Through a partnership among PETA, investment firm Stray Dog Capital and Stella McCartney Ltd., the 2018 Biodesign Challenge sought a biofabricated vegan wool for the first time. College students from participating schools – such as the University of British Columbia, University of California, Davis, University of Toledo, the Fashion Institute of Technology and Parsons School of Design, to name a few – were given one semester to envision how cells, microbes, and other living things can remake the products and processes of our made world.
Teams striving for the Animal-Free Wool Prize were tasked with creating a viable alternative to natural wool. PETA launched the Prize as a way to develop sustainable materials that spare animals’ suffering and more specifically, to take aim at the wool industry, which the organization has found abuses sheep on top of the environmental impacts of methane, soil erosion and waterway contamination.
Student teams were advised to take into consideration the material’s lifecycle, production processes, disposal, and potential for recycling, as well as explore how the biomaterial manufacturing process might scale up to be compatible with or even propel today’s garment industry. Of the seven teams that participated, three were selected as finalists: Woocoa, Kerasynth and Werewool.
Kerasynth, a team from the Maryland Institute College of Art, designed a surface with an array of living follicles that may be able to produce hair on their own. Forbes reported that their development might be usable to create fur and feathers as well as wool. The Werewool team from the Fashion Institute of Technology created a “grass roots synthetic biology kit” for people to create different wool-like fibers to explore and experiment on their own.
Woocoa’s material uses coconut fibers left-over from the food industry and hemp fibers from the northern Cauca region, where the local economy has been struggling with the collapse of the illegal marijuana industry. The coconut fibers provide hygroscopic, thermal and antimicrobial properties while the hemp adds durability with its elongated fibers and makes it easier to dye. Their process then adds naturally-occurring lactase enzymes found in oyster mushrooms to break down the fibers’ lignin — a biopolymer common to all plant cells, which gives plants their roughness. The result is a completely new bio-fabricated wool, which is flexible, elastic, easy-to-dye and wicks away humidity.
The team will now receive 1-2 weeks mentorship with the Stella McCartney company as well as guidance from Stray Dog Capital, which specializes in supporting start-ups that are working on products for animal-free based economies.
━━━
WORK ORDER
In the text about the 2018 Biodesign Challenge, which three teams were chosen as finalists?

Stored items
━━━
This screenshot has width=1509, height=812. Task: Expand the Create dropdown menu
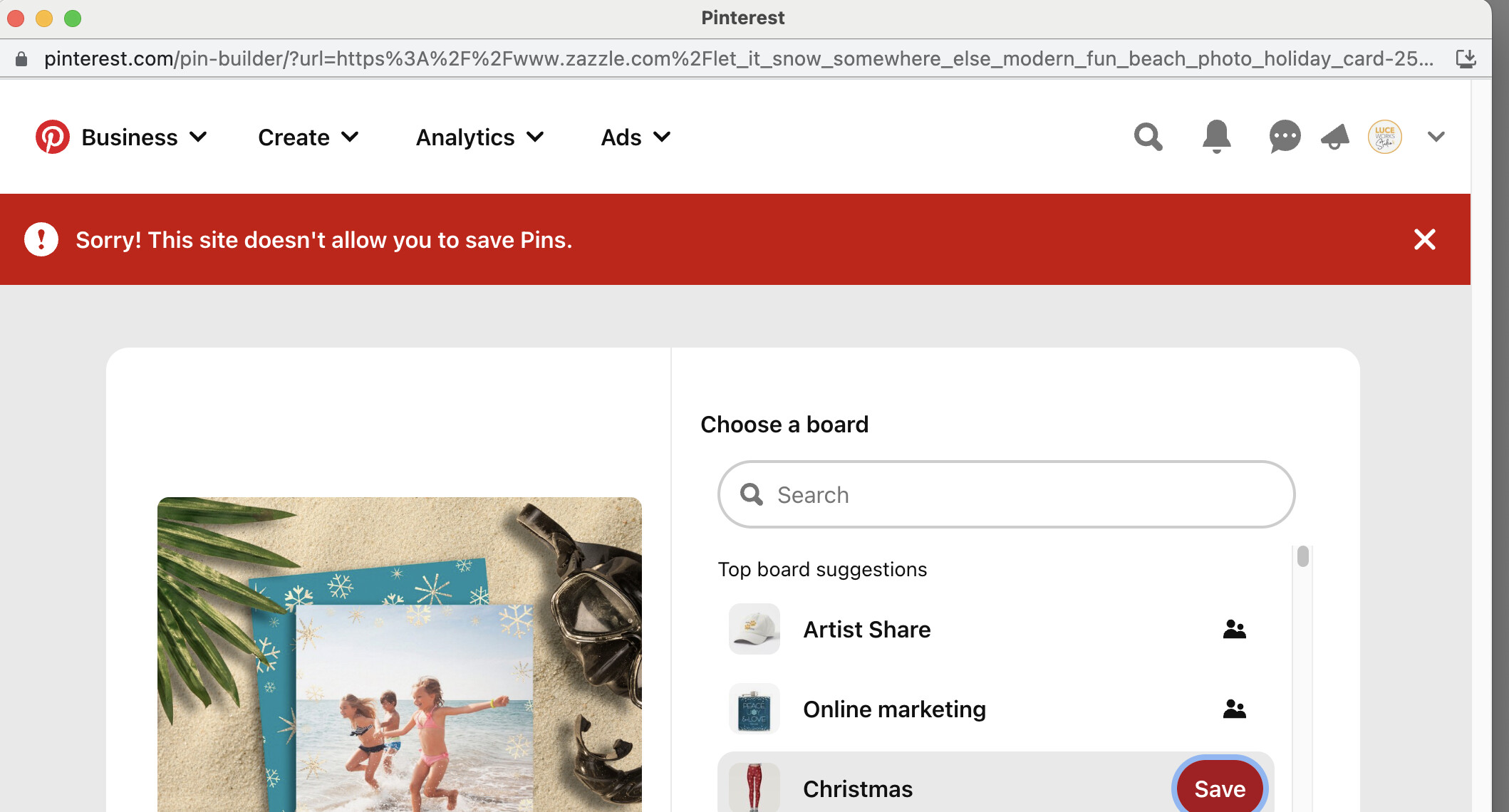308,137
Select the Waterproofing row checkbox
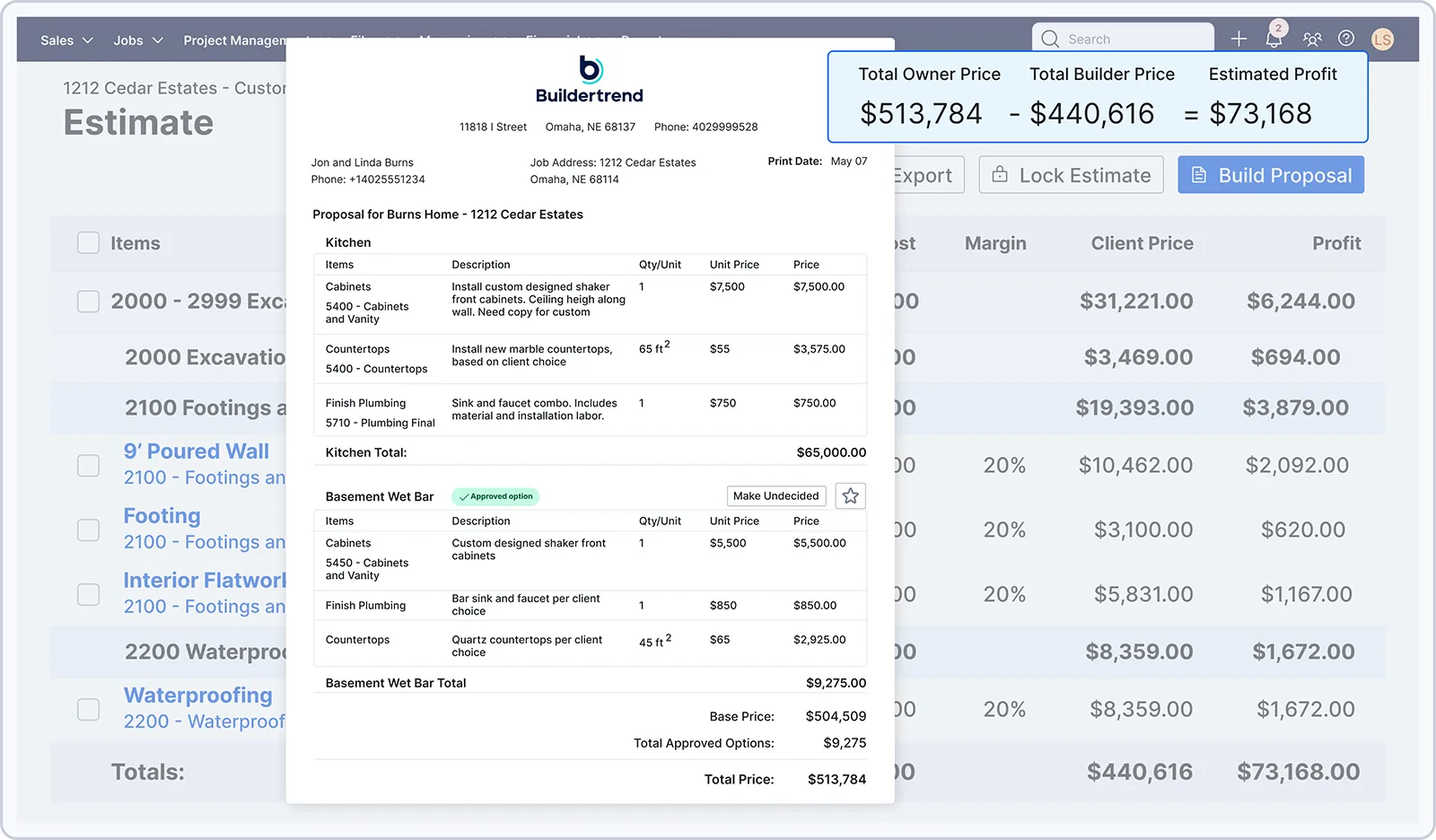 (x=88, y=709)
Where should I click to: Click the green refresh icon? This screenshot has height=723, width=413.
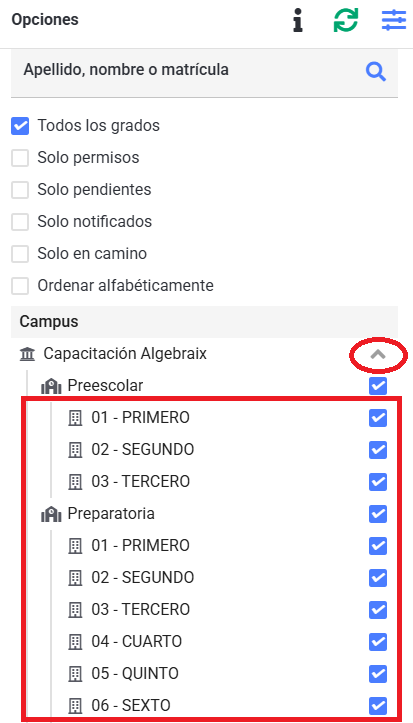[x=346, y=21]
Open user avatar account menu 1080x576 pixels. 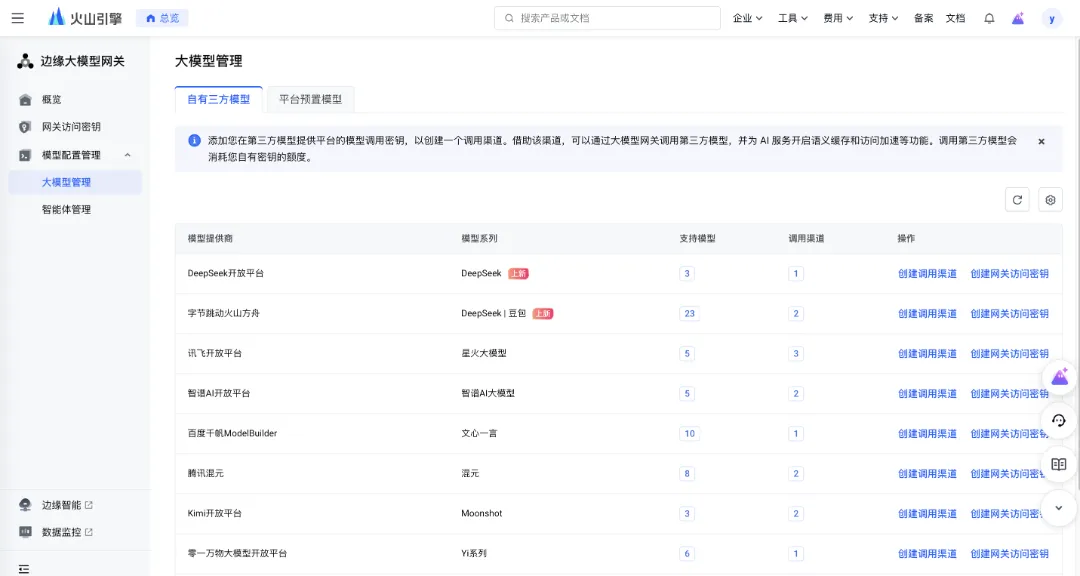point(1052,18)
━━━
RESULT
Woocoa, Kerasynth and Werewool.